La nave-laboratorio della Spedizione IODP 398
Una spedizione che noi del giardino di Albert vi abbiamo raccontato nella puntata di ieri, 17 maggio 2025. Ricostruire la sequenza temporale delle eruzioni è particolarmente difficile per i vulcani sottomarini, che non sempre lasciano tracce sulla terraferma. La spedizione ha perforato undici siti nelle acque del Mar Egeo intorno a Santorini per una profondità totale di sette chilometri, e ha recuperato oltre tre chilometri di carote che documentano oltre un milione di anni di storia. L’obiettivo era decifrare l’intera storia vulcanica di Santorini e formulare previsioni per il futuro di questa meta turistica del Mediterraneo. I risultati forniranno anche informazioni sul comportamento dei vulcani in tutto il mondo.
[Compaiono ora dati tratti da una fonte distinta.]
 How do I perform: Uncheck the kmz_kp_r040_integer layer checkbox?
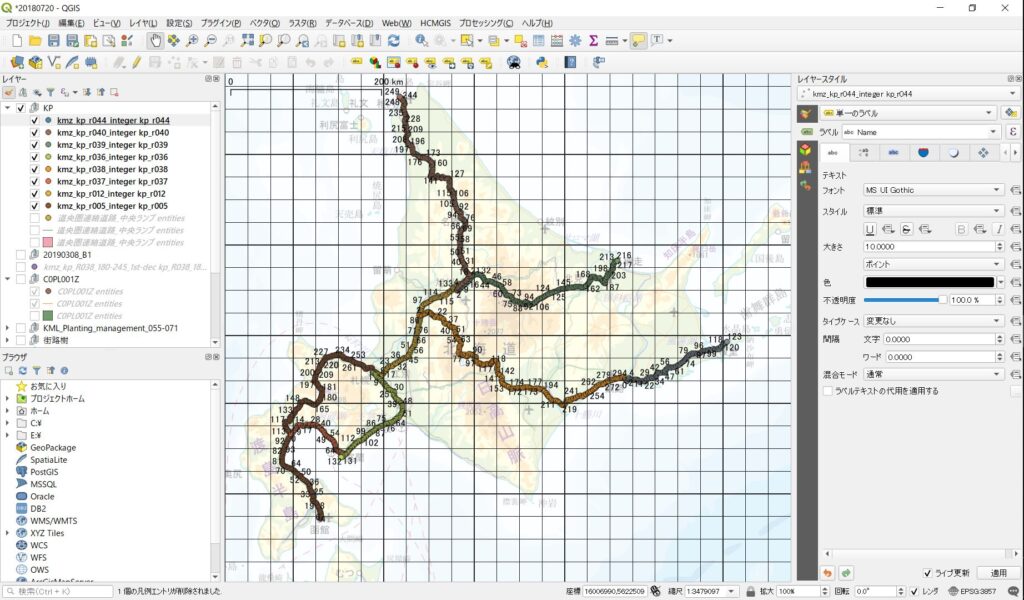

E a proposito di meta turistica, l’amore di Paraskevi Nomikou per la sua isola mi ha davvero contagiato durante la nostra conversazione. Se non avessi prenotato altrove, probabilmente quest’anno me ne sarei andato a Santorini. Da un lato perché la sua magia non sembra avere le ore contate e dall’altro perché l’onda lunga dei timori legati ai terremoti di febbraio potrebbe evitarmi – almeno nei prossimi mesi – il calvario del sovraturismo. E se contro ogni previsione, uno dei vulcani dovesse improvvisamente esplodere … ebbene prendo a prestito la dichiarazione alla BBC della wine writer ateniese Eleni Kefalopoulouv: « Se arrivasse il mio momento, preferirei di gran lunga che accadesse a Santorini, dove almeno potrei essere ritrovata migliaia di anni dopo, come a Pompei, piuttosto che essere investita da un’auto ad Atene.»